Latest news

In this blog you can read a complete record of the visits we have made to The United States since march 2007.
Each of our trips has its own blog site Blog site. However we have now brought them all together onto our main Blog Page.
Our last trip, with a current name: Road Blog Spring 2013 is now complete.


Friday, October 23, 2009

Vicksburg: Town under siege

On Thursday morning, we toured the National Park Battleground which had a small visitor centre, with a video and a nice map with lots of LED's that lit up during a narration. We then took the driving tour.
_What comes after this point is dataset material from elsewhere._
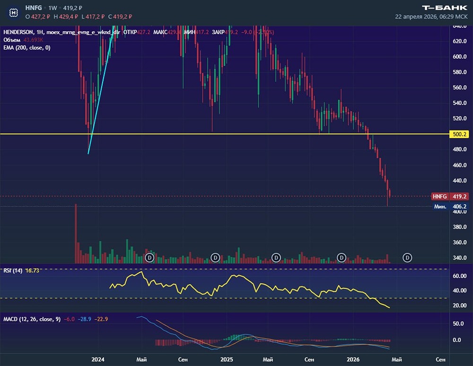Open the D dividend marker before 2025
This screenshot has height=366, width=473.
tap(215, 258)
This graphically showed how close the two forces came to each other, the extent of the earthworks and trenches, the sheer size of the two opposing lines of engagement and gave some good information about what happened during those six weeks between May 19th and July 4th, when the union forces laid siege to Vicksburg before Pemberton surrendered to Grant. It was very interesting, though, as usual with battlegrounds, a little difficult to get a coherent picture of what happened on the ground. One could see how, once encircled, that the town was at the mercy of the bombardments from the Union. I don't knnow how it survived for six weeks.
What was most interewting was the USS Cairo. This is a complete Union Ironclad, that was sunk by a torpedo (more like a mine) in the Yazoo River in 1863. It was raised in 1960 and reconstructed, with a modern day 'ghost structure'to support it and show what it really looked like. This enabled us to see just how big it was. We could also walk round inside and see the original steam engines, look out through the gun ports and seen how everything was laid out. It was fascinating. Many thousands of artifacts from the ship were also recovered and on display, from weapons, to ships equipment, to personal belongings of crew and officers. It is a wonderful time capsule from 1863. It weighed 880 tons, with its 2 inch cast iron plating. It sank in 12 minutes, but no one was killed. As a ship it looked very inefficient, not much more than a big barge with a big sternwheeler hidden inside. Even at 179 feet long it was difficult to get everything inside it. Guns, steam boilers, coal, ammunition, engines, sternwheels, let alone crews quarter There appeared to be one main deck inside, which housed the guns. The middle was dominated by a huge steam reservoir which was use to divert steam to the two engines, the auxiliary engine or the steam driven capstan, which was used to do the heavy work, such as lifting anchor, or moving guns. It was designed to be used on the river. It could make 6 knots, having seen the Missisippi in October, I don't think it could have made much ground upstream. For a big river, the Mississippi flows very fast. A marvellous sight, well worth the visit.